Scan the entries and copy each line where the word "text" is present.
---
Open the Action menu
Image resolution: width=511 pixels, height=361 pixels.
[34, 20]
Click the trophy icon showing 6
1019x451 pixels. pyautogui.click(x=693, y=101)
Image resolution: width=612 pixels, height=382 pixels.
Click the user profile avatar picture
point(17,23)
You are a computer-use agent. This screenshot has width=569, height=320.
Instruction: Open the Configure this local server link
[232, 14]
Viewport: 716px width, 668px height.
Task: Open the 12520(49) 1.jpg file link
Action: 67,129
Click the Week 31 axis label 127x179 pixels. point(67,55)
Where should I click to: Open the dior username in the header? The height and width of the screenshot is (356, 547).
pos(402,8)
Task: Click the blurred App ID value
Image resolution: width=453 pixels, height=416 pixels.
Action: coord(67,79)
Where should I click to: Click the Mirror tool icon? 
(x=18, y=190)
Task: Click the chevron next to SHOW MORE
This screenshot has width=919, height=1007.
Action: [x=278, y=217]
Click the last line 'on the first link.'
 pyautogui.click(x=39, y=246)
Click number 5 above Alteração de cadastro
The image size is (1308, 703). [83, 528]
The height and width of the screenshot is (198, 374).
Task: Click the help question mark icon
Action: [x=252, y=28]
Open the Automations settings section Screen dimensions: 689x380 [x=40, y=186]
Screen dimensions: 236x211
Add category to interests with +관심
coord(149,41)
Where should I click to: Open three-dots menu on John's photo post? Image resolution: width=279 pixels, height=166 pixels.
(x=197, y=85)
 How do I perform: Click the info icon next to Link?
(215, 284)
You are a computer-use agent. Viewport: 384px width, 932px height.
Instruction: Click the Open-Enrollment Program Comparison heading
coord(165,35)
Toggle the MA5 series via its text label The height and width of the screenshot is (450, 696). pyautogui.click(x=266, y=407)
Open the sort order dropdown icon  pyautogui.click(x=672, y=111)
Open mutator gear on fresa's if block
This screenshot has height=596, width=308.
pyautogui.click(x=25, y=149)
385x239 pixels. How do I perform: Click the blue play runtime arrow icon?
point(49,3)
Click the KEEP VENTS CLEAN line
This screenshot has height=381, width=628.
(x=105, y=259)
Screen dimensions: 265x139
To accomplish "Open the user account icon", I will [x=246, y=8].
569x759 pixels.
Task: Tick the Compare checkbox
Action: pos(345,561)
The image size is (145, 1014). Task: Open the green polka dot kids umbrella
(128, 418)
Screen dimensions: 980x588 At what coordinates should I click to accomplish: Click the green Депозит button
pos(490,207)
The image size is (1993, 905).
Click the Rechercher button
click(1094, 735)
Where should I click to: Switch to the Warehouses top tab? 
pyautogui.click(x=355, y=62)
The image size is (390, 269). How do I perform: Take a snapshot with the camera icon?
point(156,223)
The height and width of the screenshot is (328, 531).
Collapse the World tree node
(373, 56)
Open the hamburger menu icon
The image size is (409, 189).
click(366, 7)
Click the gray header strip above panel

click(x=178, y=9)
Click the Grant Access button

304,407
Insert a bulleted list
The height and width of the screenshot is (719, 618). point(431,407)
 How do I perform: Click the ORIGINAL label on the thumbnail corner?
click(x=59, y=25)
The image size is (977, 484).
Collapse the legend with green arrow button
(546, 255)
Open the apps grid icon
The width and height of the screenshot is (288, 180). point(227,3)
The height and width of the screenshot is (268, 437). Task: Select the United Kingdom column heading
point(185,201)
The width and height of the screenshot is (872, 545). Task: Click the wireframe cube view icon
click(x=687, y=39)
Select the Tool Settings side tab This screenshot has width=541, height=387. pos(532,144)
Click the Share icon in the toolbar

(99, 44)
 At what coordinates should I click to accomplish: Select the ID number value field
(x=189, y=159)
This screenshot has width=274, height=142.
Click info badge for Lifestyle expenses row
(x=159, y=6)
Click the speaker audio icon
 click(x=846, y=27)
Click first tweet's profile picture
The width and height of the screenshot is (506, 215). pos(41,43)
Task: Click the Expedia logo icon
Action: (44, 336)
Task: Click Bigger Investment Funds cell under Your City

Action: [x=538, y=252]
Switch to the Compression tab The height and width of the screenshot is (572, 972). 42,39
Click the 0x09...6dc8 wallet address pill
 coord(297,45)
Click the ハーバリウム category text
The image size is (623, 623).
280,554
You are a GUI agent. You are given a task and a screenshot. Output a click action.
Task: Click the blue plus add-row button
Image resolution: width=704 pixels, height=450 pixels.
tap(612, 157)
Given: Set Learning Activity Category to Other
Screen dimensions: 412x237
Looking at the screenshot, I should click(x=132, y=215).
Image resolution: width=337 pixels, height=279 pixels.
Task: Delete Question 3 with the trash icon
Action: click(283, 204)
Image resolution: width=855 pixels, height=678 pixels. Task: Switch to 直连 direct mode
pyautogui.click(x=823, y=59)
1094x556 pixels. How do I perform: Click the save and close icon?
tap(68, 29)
---
▸ **Response to this exercise**
Toggle the MA5 series via its text label The height and width of the screenshot is (450, 696). pyautogui.click(x=266, y=407)
Click the ハーバリウム category text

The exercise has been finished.